«... Rien ne se perd, rien ne se crée, ni dans les opérations de l’art, ni dans celles de la nature, et l’on peut poser en principe que, dans tout opération, il y a une égale quantité de matière avant et après l’opération ; que la qualité et la quantité des principes est la même, et qu’il n’y a que des changements, des modifications...».
Cette citation est tirée du « Traité élémentaire de chimie » d’Antoine Lavoisier et correspond à la description de la loi de la conservation de la masse, énoncée en 1777.

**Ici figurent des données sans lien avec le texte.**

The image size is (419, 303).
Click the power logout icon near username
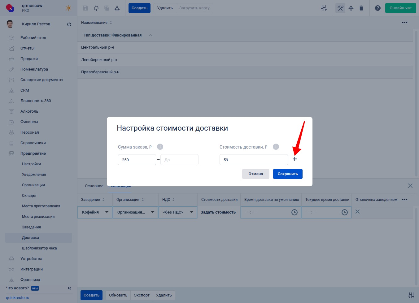[x=69, y=24]
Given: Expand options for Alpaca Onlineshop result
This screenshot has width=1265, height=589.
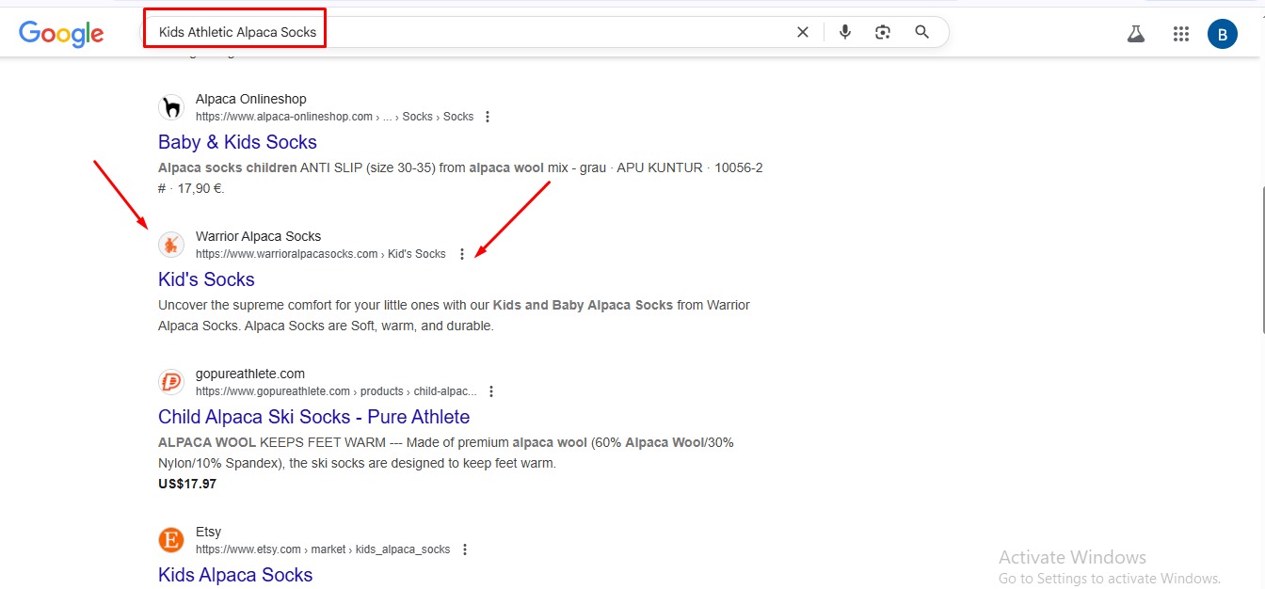Looking at the screenshot, I should pos(488,117).
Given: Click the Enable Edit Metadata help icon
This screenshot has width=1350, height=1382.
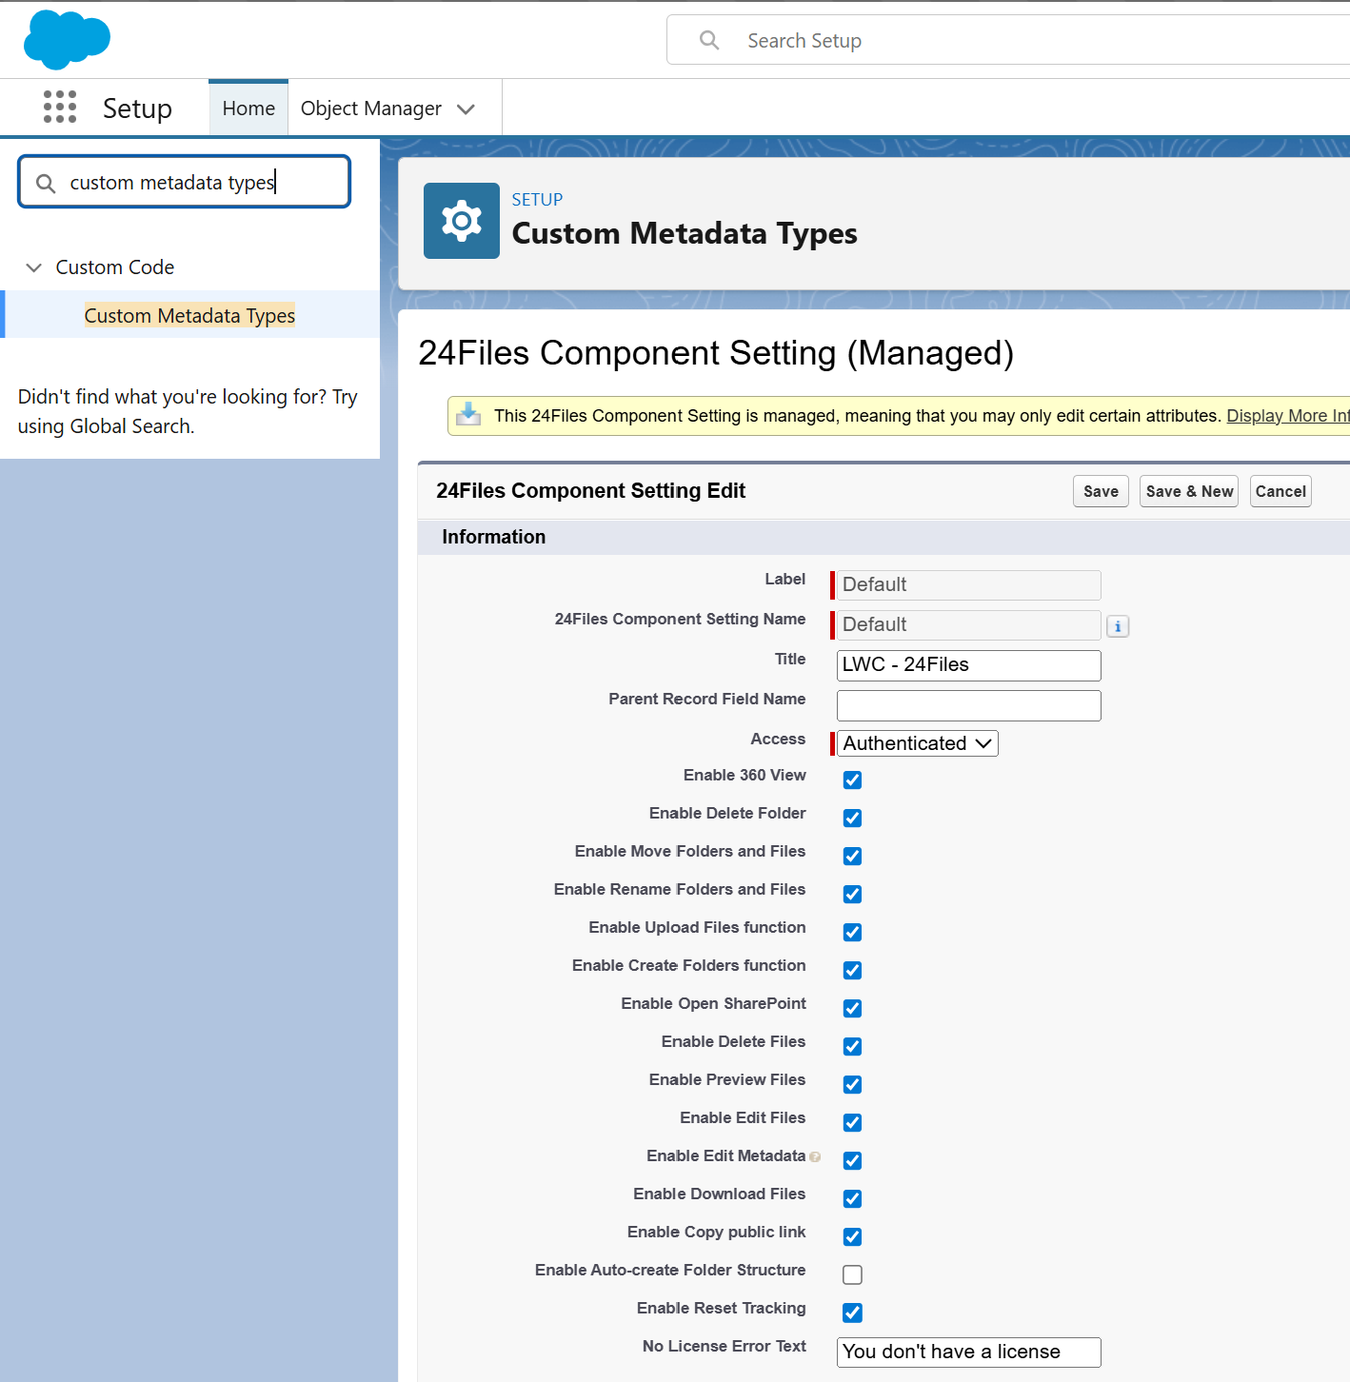Looking at the screenshot, I should click(x=815, y=1157).
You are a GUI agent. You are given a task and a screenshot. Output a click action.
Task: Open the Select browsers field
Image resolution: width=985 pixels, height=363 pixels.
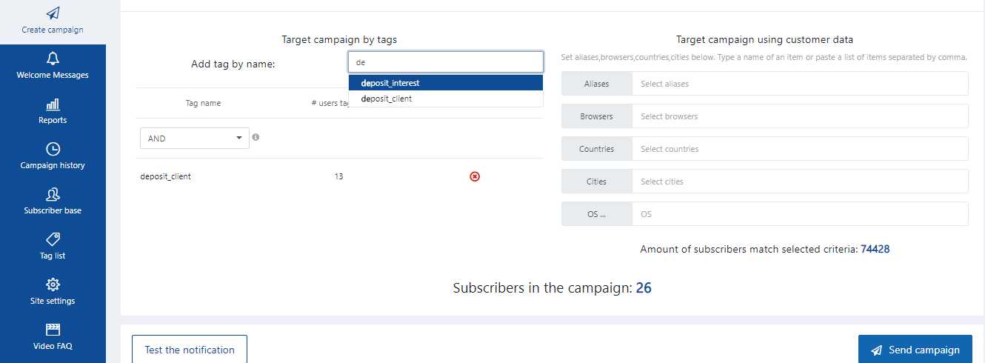point(800,116)
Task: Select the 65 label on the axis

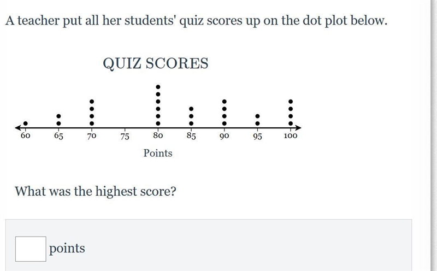Action: [58, 136]
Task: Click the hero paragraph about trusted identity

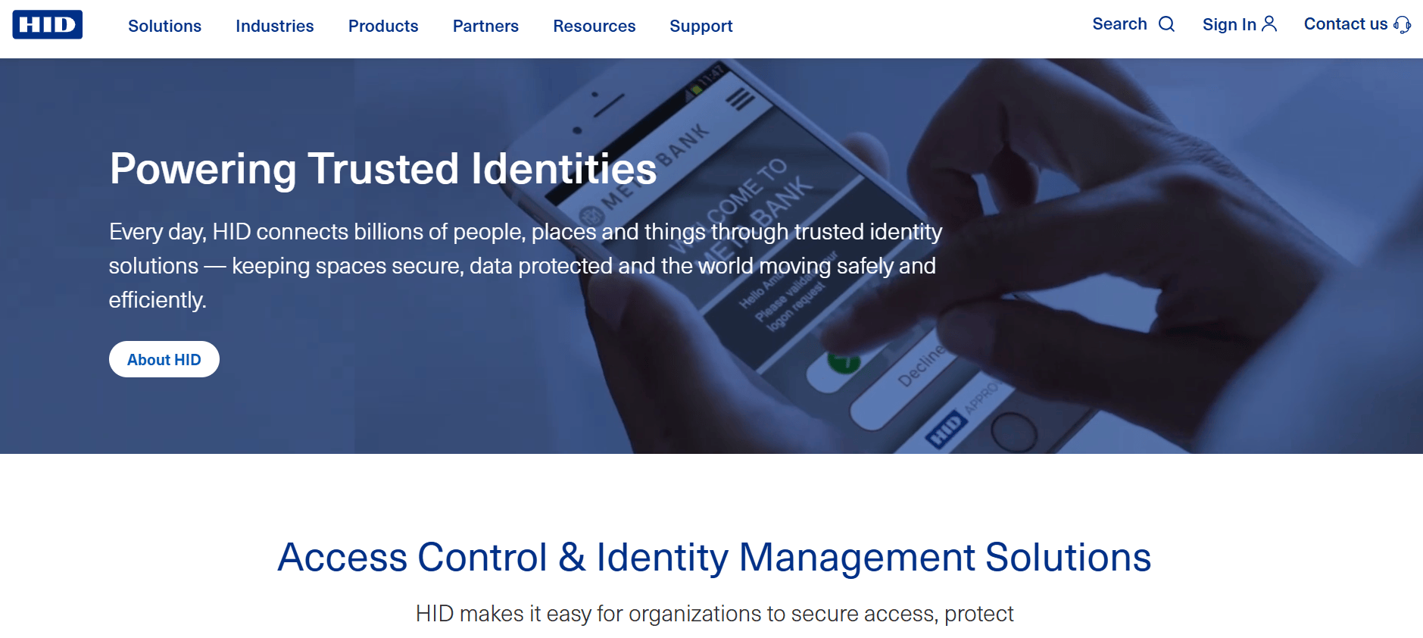Action: coord(526,266)
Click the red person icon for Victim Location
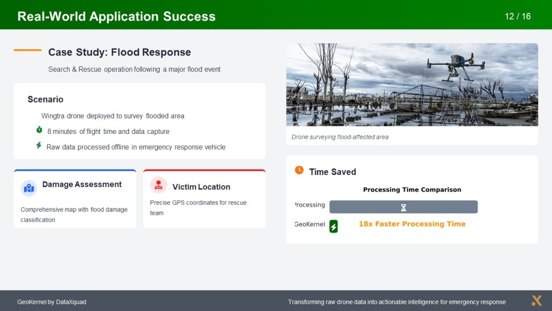552x311 pixels. click(158, 185)
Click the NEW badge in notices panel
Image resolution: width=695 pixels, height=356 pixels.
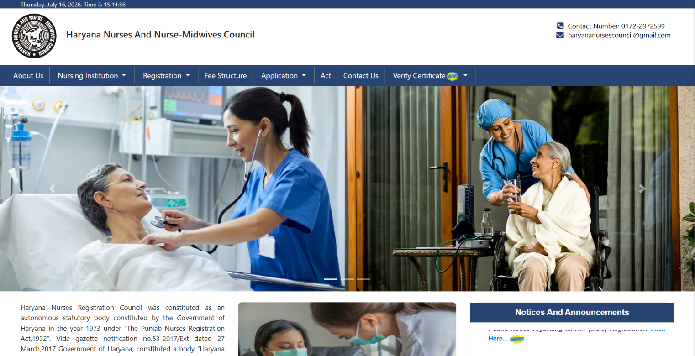tap(517, 339)
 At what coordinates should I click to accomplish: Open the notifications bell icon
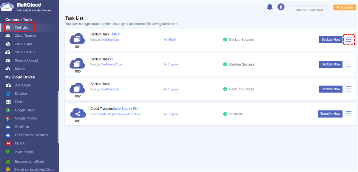click(x=270, y=7)
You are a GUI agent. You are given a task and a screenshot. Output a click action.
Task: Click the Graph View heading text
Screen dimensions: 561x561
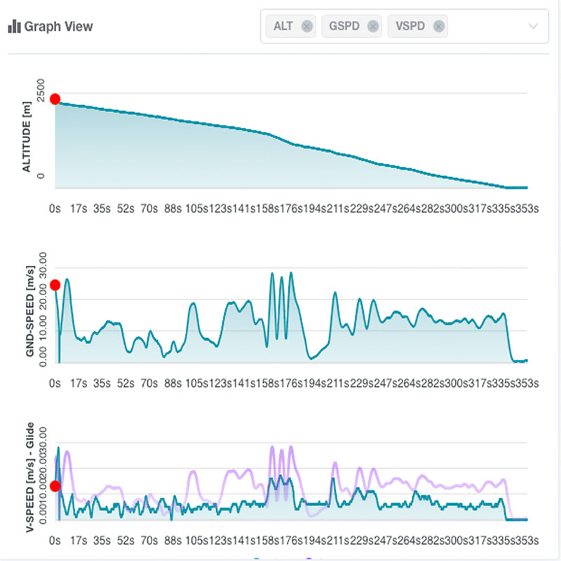click(x=59, y=27)
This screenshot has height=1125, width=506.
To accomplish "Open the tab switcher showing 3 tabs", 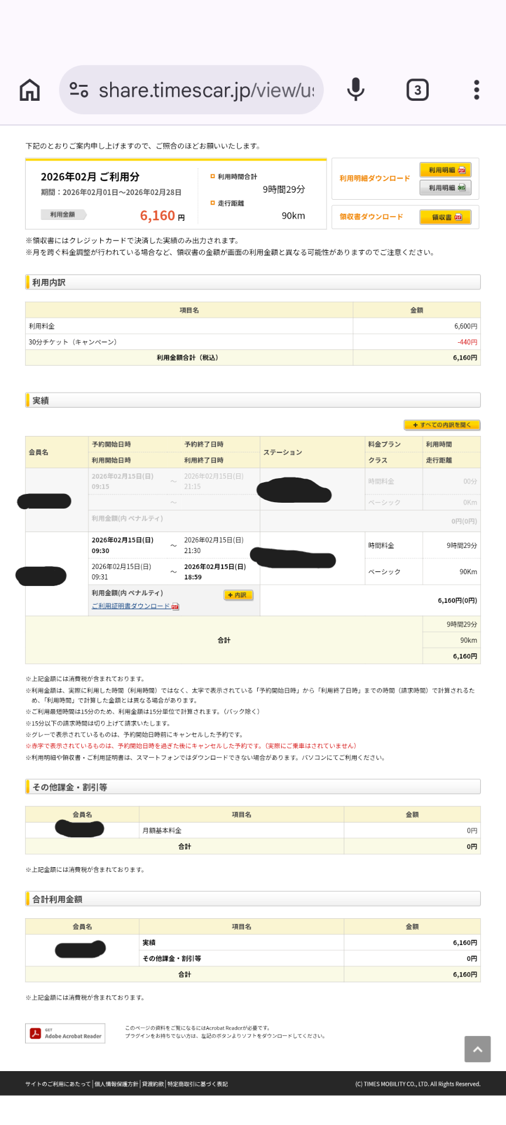I will [417, 90].
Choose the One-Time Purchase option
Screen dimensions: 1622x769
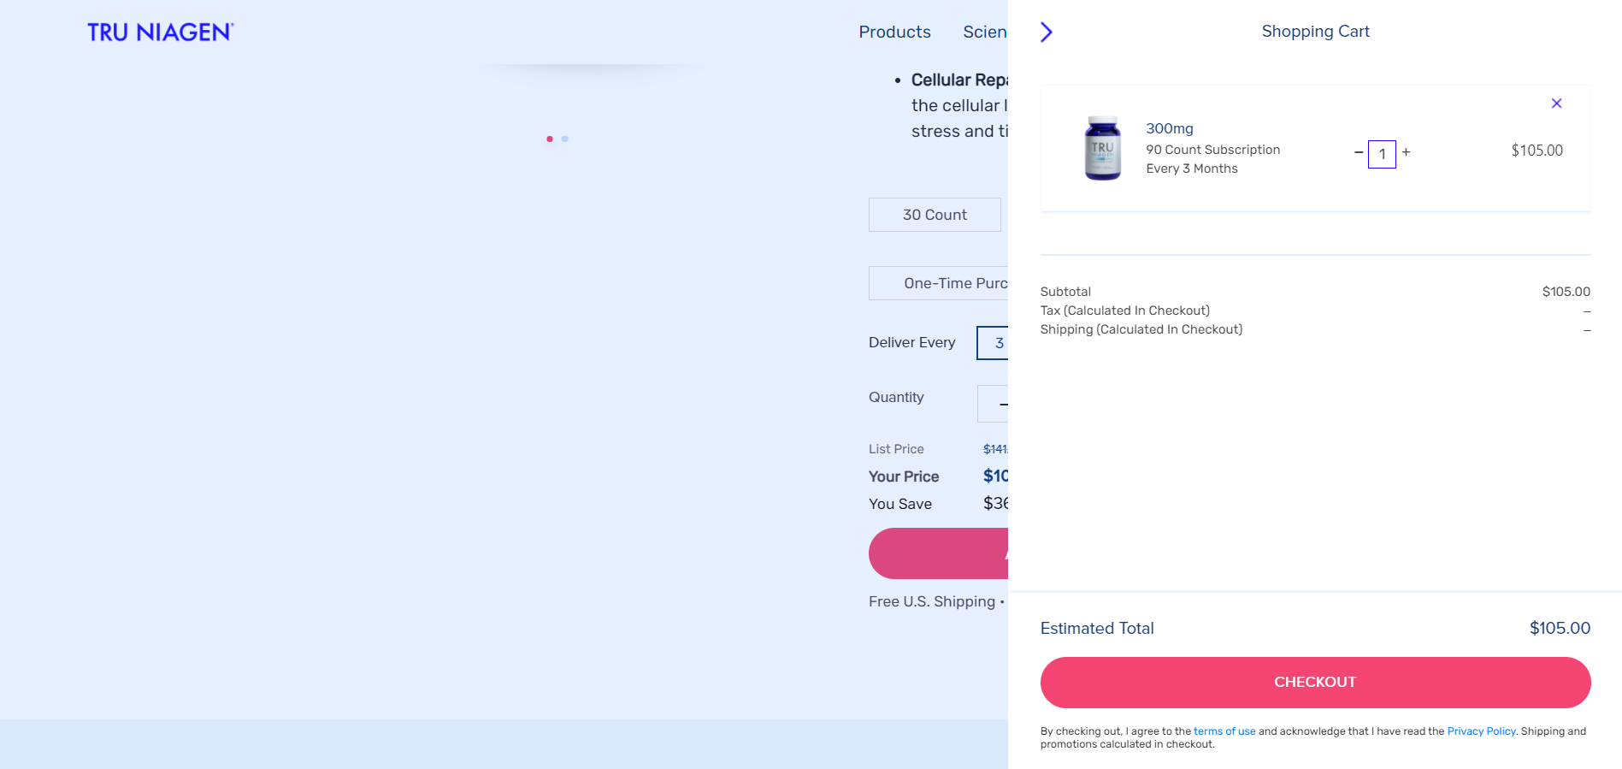point(939,283)
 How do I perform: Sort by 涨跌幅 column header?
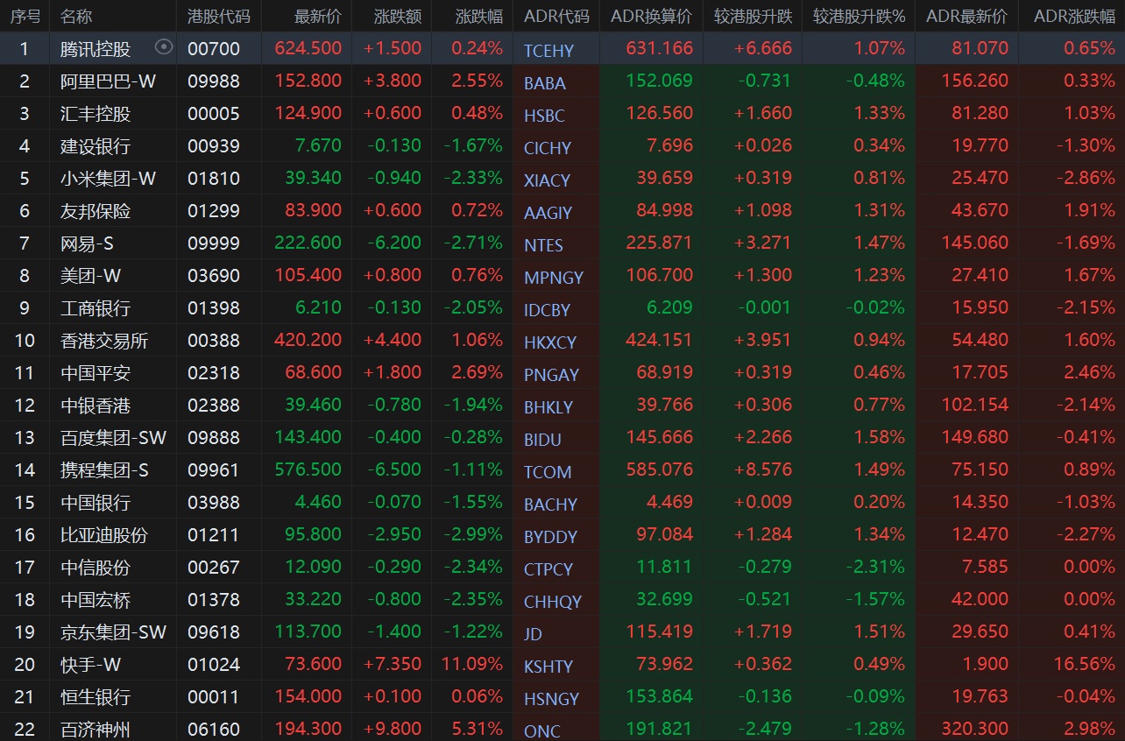[x=479, y=17]
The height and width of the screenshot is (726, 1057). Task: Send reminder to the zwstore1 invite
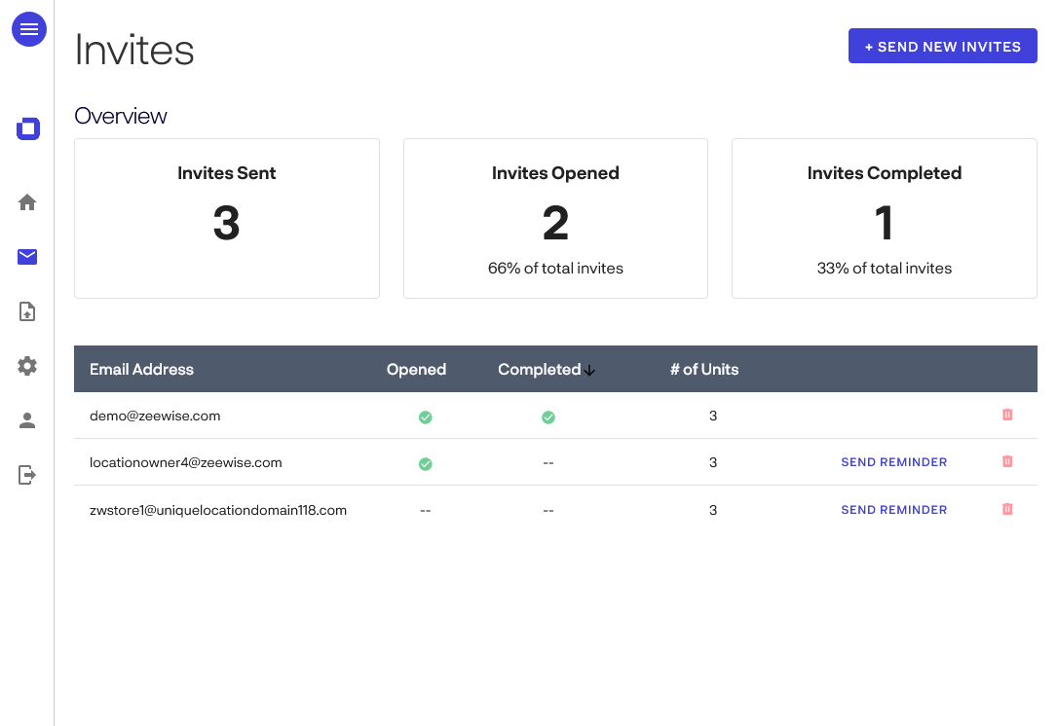tap(893, 509)
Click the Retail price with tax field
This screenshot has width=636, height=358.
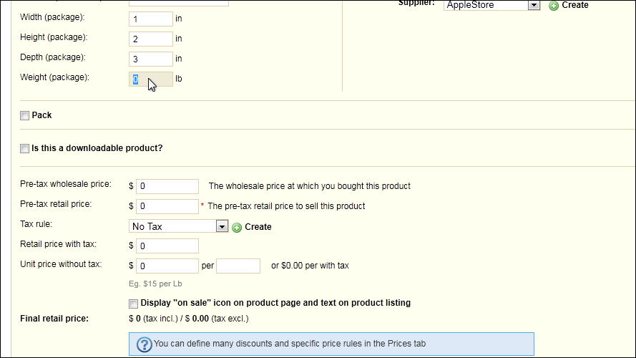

À présent on sait que cette loi reste approximative car certaines réactions chimiques ne s’ajustent pas tout à fait à l’idée d'une conservation intégrale. Cette idée d'approximation de la réalité a été le point de départ de l'idée de la pièce.
J’ai voulu me servir de cette loi et de l’illusion qu’elle propose d’un système de transformations et conservation parfaite comme une métaphore pour créer une forme faite à partir de transformations de « matériaux » musicaux.
Les composants rythmiques, harmoniques et timbriques sont réutilisés tout au long de l’oeuvre en suivant sans cesse des transformations. Un trio soliste est souvent « interrompu » par des interventions intempestives de l’ensemble, ce qui nous fait penser à une matière qui se décompose et se réorganise de manière récurrente. Ceci jusqu’à la partie centrale de la pièce d’où, à partir des sons inharmoniques et granulaires, on construit peu à peu un discours continu, en tutti. Vers la fin, on retrouve le trio solo, proposant une nouvelle organisation faite à partir des sonorités du début.
Cette idée cyclique cherche à donner l’impression d’une matière conservée après maintes transformations. Mais même ce cycle est interrompu afin de mettre en question ce qu'on a entendu jusqu'à présent. Ou simplement pour essayer de le comprendre d'une autre perspective.
Francisco Alvarado, programme de l'Examen public de fin d'études de composition 2015 du Conservatoire national supérieur de musique et de danse de Paris.